The weirdest four-year cycle in history is about to reach its climax. Will it end with success?

Reinhold Matay-USA TODAY Sports

When Vlatko Andonovski took over the United States women’s national team job near the end of 2019, he was tasked with something extremely difficult: Revamp the player pool while maintaining the program’s lofty standards of excellence.

There would be a short run-up to the Olympics which would likely be the end of the line for veterans like Carli Lloyd and Megan Rapinoe. After the Olympics would come two developmental years during which the roster would be turned over like never before.

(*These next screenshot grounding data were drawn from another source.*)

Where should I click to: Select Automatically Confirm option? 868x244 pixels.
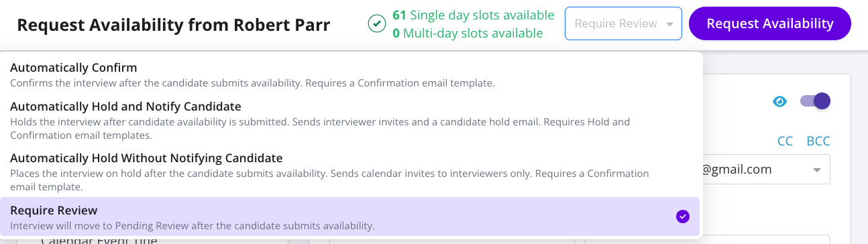pyautogui.click(x=351, y=75)
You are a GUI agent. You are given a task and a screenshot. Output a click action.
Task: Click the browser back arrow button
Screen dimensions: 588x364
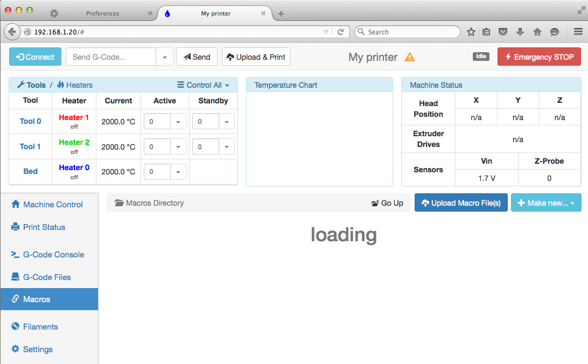(12, 32)
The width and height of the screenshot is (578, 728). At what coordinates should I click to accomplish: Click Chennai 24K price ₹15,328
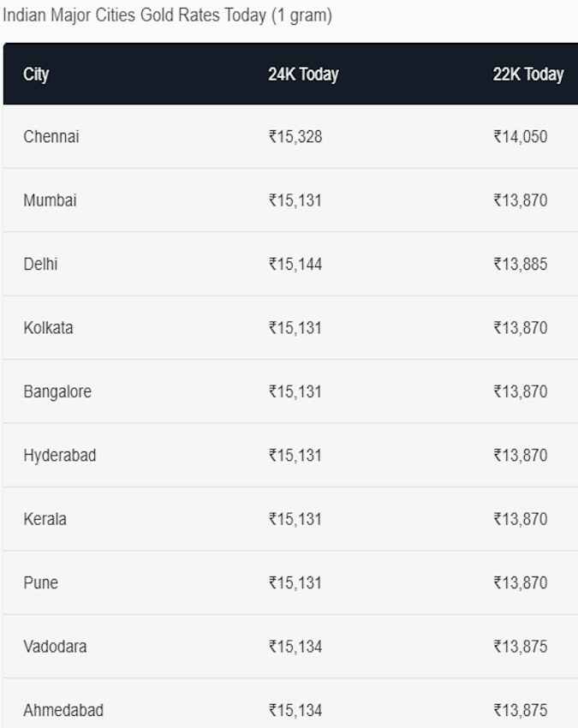coord(295,137)
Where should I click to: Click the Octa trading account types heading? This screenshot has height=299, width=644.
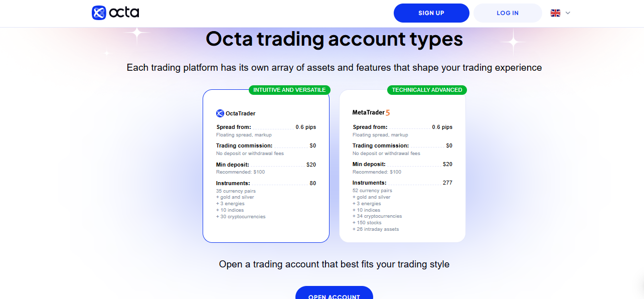coord(334,39)
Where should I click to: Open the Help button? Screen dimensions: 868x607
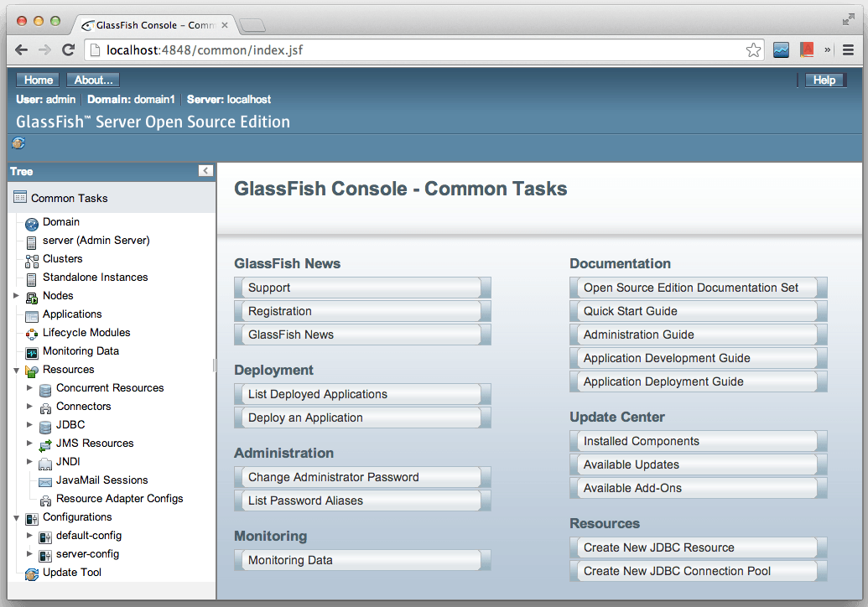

But a not-so-funny thing happened on the way to Andonovski’s first World Cup. A global pandemic in early 2020 shut down the sport along with much of the world. In the short term, the team did not convene for much of 2020, and the Olympics were pushed back a year. The delay gave Alex Morgan extra time to make the roster after pregnancy would have made the 2020 timeline extremely difficult. It also kept veterans around another year and cost Andonovski about 16 months of developing younger players and expanding the pool.

“You are correct, I did not have a pandemic as part of my plan or vision,” Andonovski said when asked on Wednesday’s conference call naming his 23-player roster. “It did force us to alter the plan a little bit.”